All this to say, this book got me really thinking about Afghanistan. Not just thinking, but breaking inside over this country's hardships and what people have had to go through over there. There are still many Afghanistan refugees in Pakistan and other countries that do not have homes. A lot of Afghans went back to Afghanistan after the Taliban fell, and now are leaving again because things really haven't improved that much. I just can't imagine it. Leaving your country, going back, then leaving again. Being a "refugee" in someone else's country. Living in a refugee camp with all these other refugees and their families. Not knowing what will happen to you and your family. PLEASE pray for these Afghans. Please pray that God would show them Himself the comfort, peace, and freedom found in Christ.

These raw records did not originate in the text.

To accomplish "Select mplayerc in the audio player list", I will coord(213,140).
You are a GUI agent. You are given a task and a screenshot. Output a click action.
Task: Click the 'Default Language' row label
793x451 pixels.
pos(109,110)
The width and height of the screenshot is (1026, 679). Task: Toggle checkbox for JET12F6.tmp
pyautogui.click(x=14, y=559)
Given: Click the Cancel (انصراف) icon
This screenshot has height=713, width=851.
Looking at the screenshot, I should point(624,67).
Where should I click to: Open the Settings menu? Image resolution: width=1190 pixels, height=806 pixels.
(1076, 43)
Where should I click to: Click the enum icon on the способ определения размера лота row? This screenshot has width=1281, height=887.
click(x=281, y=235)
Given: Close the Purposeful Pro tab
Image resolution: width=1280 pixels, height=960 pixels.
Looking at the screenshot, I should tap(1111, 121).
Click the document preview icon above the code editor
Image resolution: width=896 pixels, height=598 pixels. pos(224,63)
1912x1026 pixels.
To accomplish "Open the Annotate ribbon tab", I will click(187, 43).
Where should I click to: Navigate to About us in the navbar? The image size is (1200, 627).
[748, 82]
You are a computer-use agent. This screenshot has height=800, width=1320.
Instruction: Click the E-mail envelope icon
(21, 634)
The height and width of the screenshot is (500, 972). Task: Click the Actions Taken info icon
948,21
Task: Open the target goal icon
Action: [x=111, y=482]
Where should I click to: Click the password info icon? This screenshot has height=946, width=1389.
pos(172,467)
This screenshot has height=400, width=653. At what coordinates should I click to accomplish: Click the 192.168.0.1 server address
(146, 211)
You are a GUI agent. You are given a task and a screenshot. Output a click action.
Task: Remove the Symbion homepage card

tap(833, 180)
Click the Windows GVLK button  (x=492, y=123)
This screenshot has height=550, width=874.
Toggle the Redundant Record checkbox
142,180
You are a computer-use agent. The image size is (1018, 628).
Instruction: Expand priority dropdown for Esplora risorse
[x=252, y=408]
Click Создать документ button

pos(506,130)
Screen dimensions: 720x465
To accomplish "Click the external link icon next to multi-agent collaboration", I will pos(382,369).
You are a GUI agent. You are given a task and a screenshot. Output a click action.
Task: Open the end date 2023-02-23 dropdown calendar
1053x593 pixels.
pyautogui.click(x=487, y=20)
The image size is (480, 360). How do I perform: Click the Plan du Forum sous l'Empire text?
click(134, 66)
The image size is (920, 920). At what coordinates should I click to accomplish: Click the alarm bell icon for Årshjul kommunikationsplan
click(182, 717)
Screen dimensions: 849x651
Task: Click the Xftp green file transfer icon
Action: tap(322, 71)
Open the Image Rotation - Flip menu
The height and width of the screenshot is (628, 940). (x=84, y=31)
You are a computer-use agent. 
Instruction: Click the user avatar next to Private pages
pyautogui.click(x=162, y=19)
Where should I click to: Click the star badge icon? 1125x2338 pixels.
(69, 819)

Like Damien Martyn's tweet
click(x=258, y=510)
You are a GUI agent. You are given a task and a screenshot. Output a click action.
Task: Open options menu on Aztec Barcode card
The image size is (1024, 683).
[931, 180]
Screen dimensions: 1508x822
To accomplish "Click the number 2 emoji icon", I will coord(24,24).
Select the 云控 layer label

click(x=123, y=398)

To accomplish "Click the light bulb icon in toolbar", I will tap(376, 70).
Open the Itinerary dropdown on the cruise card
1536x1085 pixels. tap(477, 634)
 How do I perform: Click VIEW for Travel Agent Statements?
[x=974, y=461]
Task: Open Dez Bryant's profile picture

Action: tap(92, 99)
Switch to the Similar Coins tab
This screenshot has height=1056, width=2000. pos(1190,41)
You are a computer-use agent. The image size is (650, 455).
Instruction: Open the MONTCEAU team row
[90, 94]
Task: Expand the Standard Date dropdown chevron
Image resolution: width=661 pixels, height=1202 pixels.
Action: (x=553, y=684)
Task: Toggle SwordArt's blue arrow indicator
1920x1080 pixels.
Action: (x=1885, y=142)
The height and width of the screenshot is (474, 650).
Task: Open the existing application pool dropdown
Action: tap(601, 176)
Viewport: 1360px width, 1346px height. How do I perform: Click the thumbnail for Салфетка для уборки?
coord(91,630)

The author of this book has one other book he wrote, so I went to the library after I finished the other one and got his other one. Read in it 5 days. He is such a brilliant writer. It was just as good as the first one. In this one, though, the story is mainly about Afghan women and what it is like in Afghanistan under the Taliban. Women could not walk down the street without being accompanied by a man. If they did, and got caught, they would be beaten badly or who knows what else. Women could not go to school. They shut down all schools for girls. Women could only go to a hospital for women which didn't have adeqaute supplies and no pain med at all. Now this was all in the book, so I'm taking this author's word for it that this may all be true. The author is an Afghan himself, however.
Anyways, this is getting long. But reading these books has made me come to appreciate where I live. Appreciate that I have never had to run away. That as a women, I am respected and have so many rights in my country. That I can and have gotten to go to school/college/grad school! That I haven't been forced to marry a man three times my age that I do not love. That I am not forced to be a certain religion, nor forced to pray at certain times every single day, but have a personal relationship with the one, True God.
So much despair has filled my heart as I've read these books. It has made me want to go over there and start an orphanage or be a missionary. PLease pray for Afghanistan. That God would send missionaries to take his truth and hope there.